Ее голос не прозвучал вдалеке, и она заметила, что туман стал более плотным… таким плотным, что даже скрывал ее ноги. И тогда она поняла. Ноги не были скрыты. С холодным ужасом Джейн осознала, что если не сделает что-нибудь, то растворится и займет место в этой пустоте. Она навсегда останется в одиночестве, в тоске по любви, испытанной однажды.
Печальным, дрейфующим призраком.
Теперь она, наконец, дала волю эмоциям, и на глазах выступили слезы. Единственный способ спастись заключался в том, чтобы перестать тосковать по Вишесу и отпустить его; это и есть ключ к двери. Но если бы она это сделала, то почувствовала бы, будто бросает его, оставляет одного перед лицом холодного, безрадостного будущего. В конце концов, она представила, каково было бы ей, в случае его смерти.
Туман стал еще толще и температура упала. Она посмотрела вниз. Ее ноги исчезали… сначала лодыжки, теперь икры. Она исчезала в небытие, растворяясь.
Джейн начала плакать, найдя решение, она рыдала из-за эгоистичности того, что она должна была сделать.
Но как ей отпустить его?
Когда туман подкрался к бедрам, Джейн запаниковала. Она не знала, как сделать то, что должна была.
Ответ, который пришел к ней, был до боли простым.
О… Боже… отпустить — значило принять то, что нельзя изменить. Ты не пытаешься удержаться за надежду, чтобы изменить что-то… ты не борешься с высшими силами судьбы и не и не вынуждаешь их капитулировать по твоей воле… ты не просишь о спасении, потому что ты предполагаешь, что тебе лучше знать. Отпустить — значило ясным взором смотреть на то, что перед тобой, признавая, что безграничный выбор был исключением, а судьба — правилом.
Никаких переговоров. Никаких попыток контролировать. Ты сдаешься и видишь, что тот, кого ты любил, не твое будущее, и ты ничего не можешь с этим поделать.
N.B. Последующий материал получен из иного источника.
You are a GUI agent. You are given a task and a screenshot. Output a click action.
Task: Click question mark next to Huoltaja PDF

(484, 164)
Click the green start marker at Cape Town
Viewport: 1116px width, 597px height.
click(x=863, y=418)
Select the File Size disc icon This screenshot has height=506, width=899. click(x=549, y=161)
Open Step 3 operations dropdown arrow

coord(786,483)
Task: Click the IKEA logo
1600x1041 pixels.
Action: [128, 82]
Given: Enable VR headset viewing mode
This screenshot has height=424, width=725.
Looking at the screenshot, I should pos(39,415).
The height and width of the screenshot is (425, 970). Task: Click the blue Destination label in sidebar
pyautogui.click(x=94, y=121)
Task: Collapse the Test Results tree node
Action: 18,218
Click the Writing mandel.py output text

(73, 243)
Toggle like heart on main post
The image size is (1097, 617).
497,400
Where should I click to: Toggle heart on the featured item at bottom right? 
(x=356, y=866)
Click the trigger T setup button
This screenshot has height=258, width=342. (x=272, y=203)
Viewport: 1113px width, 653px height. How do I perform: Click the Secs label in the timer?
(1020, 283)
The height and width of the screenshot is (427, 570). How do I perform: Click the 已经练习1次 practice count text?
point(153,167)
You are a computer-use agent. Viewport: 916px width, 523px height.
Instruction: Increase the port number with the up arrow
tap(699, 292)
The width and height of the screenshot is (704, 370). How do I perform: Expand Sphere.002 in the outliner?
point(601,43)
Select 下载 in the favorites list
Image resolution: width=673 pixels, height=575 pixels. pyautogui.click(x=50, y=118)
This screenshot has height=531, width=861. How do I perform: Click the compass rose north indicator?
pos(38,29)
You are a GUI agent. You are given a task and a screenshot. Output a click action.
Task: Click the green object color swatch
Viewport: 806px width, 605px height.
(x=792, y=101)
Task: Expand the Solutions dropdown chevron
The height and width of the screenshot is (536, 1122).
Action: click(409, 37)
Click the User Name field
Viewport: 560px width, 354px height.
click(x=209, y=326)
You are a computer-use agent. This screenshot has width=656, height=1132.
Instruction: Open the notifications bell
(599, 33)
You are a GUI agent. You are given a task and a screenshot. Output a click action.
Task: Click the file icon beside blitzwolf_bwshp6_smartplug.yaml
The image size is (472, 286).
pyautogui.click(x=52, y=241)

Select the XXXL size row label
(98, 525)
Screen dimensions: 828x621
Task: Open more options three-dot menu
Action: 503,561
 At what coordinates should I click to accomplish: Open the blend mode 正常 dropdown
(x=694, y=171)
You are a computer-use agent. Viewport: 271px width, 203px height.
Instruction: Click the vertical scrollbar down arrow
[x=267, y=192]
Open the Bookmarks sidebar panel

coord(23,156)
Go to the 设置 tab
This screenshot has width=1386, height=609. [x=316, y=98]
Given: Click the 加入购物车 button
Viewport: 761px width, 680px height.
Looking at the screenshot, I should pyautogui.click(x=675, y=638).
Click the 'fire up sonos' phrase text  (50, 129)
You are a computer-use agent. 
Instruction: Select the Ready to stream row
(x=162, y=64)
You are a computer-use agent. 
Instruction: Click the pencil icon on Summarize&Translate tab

Слезы капали из ее глаз, исчезая в густом тумане, когда она перестала притворяться сильной и оставила попытки бороться, продлевая жизнь ее связи с Вишесом. Как только она это сделала, не осталось ни веры, ни оптимизма, она была пуста, как туман вокруг. Атеистка по жизни, она поняла, что осталась таковой и после смерти. Ни во что не веря, теперь и она стала ничем.
И тогда произошло чудо.
Сверху полился свет, защищая ее, согревая, наполняя чем-то похожим на любовь, которую она испытывала к Вишесу: благословение.
Когда ее потянули наверх так, как тянет ромашку нежная рука, Джейн поняла, что все еще может любить того, кого любила, несмотря на то, что не была с ним. Действительно, их разошедшиеся пути нельзя разорвать, нельзя осквернить то, что она чувствовала. Ее эмоции смешивались с горько-сладкой тоской, но чувства в сердце остались прежними. Она могла любить его и ждать по ту сторону жизни. Потому что любовь, в конце концов, была вечной и не подчинялась капризам смерти.
Джейн была свободна… пока она летела вверх.
* * *
Фьюри был готов слететь с катушек.
Но ему пришлось бы встать в очередь, вздумай он сойти с ума, потому что все братья были на грани. Особенно Бутч, метавшийся по кабинету, словно заключенный одиночной камеры.